-- Opening Marker --
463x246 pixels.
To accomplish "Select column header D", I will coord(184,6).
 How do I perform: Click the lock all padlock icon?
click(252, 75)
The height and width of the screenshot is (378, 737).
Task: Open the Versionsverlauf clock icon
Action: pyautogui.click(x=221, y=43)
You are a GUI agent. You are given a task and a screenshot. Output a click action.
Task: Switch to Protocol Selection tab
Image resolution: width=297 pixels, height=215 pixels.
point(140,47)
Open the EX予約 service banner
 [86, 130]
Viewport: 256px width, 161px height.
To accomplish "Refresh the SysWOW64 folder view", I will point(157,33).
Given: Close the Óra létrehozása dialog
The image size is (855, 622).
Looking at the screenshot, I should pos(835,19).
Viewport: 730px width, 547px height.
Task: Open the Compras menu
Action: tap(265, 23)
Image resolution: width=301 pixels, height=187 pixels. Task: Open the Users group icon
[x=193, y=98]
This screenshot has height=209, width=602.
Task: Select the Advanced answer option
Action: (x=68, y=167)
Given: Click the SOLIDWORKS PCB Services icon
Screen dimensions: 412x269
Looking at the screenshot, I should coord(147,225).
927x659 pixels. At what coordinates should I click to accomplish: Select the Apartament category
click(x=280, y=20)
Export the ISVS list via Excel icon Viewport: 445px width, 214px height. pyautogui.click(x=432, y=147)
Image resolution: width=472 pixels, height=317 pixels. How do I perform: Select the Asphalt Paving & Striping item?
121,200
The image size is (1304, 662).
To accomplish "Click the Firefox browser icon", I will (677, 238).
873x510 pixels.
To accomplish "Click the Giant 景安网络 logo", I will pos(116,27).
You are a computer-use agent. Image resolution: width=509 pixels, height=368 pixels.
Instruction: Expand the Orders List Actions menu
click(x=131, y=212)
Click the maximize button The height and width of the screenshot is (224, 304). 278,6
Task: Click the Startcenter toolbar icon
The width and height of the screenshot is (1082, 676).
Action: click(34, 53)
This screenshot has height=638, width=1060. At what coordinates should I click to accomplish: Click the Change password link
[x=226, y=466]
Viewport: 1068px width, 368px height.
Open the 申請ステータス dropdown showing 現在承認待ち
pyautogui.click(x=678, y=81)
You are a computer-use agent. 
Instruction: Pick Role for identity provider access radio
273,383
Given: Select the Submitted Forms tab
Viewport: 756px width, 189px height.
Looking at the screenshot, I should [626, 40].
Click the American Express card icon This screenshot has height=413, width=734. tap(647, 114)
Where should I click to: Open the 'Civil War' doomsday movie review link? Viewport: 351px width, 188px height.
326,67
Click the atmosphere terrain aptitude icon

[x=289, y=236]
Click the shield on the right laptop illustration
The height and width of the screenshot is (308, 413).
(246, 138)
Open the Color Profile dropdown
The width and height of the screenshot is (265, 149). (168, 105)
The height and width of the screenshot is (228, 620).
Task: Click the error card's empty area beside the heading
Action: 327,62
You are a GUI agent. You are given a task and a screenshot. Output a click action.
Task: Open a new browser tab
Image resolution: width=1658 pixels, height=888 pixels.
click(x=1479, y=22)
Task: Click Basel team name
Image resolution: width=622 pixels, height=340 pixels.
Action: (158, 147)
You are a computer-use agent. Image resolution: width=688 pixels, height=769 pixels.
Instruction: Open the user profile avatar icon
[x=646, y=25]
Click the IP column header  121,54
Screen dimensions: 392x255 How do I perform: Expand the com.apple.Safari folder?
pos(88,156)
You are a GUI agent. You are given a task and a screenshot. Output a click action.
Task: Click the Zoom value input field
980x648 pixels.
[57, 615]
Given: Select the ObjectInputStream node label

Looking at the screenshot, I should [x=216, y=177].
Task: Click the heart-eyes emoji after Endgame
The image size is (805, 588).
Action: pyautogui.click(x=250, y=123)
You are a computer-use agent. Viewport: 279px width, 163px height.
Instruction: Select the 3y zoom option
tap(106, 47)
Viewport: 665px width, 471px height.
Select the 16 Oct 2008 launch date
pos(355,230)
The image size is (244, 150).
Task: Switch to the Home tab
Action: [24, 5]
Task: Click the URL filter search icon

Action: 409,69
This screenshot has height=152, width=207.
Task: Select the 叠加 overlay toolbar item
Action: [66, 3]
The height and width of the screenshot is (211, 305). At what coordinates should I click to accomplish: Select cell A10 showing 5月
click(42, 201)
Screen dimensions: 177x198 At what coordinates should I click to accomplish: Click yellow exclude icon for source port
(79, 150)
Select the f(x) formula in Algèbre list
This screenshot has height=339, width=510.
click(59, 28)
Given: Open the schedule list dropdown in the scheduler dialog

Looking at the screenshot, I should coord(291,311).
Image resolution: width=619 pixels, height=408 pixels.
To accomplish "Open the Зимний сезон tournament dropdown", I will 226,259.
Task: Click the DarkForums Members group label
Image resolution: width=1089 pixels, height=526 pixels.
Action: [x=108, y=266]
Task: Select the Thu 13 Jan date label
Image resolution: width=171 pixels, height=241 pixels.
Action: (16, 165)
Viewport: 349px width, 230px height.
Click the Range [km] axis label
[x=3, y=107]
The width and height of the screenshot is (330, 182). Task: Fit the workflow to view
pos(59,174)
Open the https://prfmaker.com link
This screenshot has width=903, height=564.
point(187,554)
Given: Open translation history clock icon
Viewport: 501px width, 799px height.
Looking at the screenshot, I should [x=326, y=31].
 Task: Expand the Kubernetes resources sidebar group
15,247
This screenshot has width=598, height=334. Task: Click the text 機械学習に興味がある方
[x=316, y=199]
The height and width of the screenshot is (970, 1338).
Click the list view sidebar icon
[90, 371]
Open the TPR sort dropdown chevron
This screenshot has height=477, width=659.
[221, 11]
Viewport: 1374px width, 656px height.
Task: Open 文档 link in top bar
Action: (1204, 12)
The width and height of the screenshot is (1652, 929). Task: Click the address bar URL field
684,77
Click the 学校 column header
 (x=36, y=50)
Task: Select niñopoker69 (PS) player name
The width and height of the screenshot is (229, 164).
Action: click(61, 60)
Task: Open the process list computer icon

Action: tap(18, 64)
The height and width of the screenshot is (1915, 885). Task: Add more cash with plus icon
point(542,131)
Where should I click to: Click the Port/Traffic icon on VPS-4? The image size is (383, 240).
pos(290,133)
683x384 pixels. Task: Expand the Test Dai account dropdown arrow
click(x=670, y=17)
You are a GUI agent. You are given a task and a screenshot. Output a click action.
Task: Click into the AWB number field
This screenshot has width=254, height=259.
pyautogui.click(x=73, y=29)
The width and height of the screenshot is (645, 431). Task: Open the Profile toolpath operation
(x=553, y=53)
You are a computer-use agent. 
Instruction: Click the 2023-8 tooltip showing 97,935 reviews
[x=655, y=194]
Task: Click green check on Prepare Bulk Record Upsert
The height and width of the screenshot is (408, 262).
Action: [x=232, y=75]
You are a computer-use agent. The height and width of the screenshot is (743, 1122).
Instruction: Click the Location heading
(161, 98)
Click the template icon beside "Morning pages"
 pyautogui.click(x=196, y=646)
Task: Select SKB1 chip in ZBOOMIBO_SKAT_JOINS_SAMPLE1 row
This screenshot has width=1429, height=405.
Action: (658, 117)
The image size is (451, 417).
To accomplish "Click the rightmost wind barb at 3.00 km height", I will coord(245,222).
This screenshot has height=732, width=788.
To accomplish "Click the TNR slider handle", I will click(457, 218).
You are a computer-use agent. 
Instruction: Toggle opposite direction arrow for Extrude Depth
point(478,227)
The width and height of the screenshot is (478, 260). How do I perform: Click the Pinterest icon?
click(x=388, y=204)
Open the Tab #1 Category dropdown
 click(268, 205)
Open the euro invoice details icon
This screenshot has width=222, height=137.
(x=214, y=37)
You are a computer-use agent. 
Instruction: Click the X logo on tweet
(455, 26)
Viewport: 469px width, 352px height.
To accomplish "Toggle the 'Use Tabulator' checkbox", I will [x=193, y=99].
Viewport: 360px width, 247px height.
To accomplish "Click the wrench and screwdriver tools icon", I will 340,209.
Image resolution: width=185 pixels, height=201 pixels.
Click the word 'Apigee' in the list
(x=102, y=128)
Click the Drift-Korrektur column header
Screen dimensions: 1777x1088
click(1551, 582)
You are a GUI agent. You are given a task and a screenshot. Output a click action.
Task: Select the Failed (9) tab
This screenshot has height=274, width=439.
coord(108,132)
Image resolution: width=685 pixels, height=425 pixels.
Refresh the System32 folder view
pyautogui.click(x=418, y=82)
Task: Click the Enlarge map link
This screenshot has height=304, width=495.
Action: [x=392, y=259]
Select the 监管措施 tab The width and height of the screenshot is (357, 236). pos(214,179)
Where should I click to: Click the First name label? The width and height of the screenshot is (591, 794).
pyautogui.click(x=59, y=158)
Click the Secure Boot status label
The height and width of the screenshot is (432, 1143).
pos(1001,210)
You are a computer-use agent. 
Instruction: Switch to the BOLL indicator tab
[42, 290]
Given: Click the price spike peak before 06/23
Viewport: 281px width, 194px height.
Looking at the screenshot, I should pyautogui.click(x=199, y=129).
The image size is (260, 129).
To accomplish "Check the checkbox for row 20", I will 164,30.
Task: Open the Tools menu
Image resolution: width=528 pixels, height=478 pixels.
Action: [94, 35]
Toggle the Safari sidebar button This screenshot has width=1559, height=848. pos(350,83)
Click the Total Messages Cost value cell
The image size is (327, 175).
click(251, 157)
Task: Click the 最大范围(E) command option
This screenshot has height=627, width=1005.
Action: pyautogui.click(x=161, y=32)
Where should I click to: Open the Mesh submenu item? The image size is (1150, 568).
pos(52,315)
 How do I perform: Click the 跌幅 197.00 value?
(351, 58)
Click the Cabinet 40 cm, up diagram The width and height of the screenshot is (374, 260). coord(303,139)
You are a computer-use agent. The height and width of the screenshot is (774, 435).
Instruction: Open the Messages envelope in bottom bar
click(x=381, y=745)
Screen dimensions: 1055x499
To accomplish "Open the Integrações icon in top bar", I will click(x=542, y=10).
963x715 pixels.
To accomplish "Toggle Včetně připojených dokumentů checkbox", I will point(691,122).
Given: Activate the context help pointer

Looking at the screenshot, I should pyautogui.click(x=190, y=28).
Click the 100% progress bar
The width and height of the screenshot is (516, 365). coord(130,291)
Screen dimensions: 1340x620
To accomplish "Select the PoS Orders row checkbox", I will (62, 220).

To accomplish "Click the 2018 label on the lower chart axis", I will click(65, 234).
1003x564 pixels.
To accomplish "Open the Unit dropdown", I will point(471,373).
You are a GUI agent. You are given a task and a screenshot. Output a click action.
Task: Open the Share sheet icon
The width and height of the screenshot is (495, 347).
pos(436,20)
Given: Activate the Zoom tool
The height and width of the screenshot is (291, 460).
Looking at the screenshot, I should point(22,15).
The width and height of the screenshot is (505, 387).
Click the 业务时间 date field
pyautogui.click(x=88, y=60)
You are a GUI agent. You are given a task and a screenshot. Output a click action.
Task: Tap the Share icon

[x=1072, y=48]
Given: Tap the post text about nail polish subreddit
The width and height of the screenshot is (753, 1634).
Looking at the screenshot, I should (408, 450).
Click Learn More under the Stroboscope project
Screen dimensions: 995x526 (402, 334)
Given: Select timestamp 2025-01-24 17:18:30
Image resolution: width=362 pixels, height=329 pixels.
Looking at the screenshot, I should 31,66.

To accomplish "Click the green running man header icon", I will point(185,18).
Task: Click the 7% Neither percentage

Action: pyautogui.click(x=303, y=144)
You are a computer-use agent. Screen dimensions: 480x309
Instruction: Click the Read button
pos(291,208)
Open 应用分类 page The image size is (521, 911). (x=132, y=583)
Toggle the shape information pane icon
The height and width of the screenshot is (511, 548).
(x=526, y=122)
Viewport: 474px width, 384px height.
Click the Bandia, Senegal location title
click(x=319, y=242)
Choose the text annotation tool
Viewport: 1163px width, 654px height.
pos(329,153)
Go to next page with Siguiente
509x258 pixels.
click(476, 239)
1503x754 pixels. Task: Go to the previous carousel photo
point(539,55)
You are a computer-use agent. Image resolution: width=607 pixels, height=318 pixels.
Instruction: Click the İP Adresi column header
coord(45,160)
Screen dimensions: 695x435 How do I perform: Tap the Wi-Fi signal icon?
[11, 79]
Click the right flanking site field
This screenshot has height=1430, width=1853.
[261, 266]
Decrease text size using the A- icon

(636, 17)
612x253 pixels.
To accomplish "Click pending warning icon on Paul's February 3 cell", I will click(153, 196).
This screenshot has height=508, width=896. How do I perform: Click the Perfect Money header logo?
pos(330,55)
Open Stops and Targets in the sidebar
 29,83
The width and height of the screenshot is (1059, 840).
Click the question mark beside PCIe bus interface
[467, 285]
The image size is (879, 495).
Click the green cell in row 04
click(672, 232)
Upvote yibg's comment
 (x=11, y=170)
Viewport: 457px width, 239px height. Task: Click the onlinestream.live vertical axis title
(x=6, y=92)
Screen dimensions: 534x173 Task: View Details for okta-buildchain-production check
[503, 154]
-- Closing Marker --
### REQUIREMENT
Starting at the first line of the material above, reproduce each line exactly up to and including the line with "Given: Click the SOLIDWORKS PCB Services icon".

### RESPONSE BELOW
463x246 pixels.
To accomplish "Select column header D", I will coord(184,6).
 How do I perform: Click the lock all padlock icon?
click(252, 75)
The height and width of the screenshot is (378, 737).
Task: Open the Versionsverlauf clock icon
Action: pyautogui.click(x=221, y=43)
You are a GUI agent. You are given a task and a screenshot. Output a click action.
Task: Switch to Protocol Selection tab
Image resolution: width=297 pixels, height=215 pixels.
point(140,47)
Open the EX予約 service banner
 [86, 130]
Viewport: 256px width, 161px height.
To accomplish "Refresh the SysWOW64 folder view", I will point(157,33).
Given: Close the Óra létrehozása dialog
The image size is (855, 622).
Looking at the screenshot, I should pos(835,19).
Viewport: 730px width, 547px height.
Task: Open the Compras menu
Action: tap(265, 23)
Image resolution: width=301 pixels, height=187 pixels. Task: Open the Users group icon
[x=193, y=98]
This screenshot has height=209, width=602.
Task: Select the Advanced answer option
Action: (x=68, y=167)
Given: Click the SOLIDWORKS PCB Services icon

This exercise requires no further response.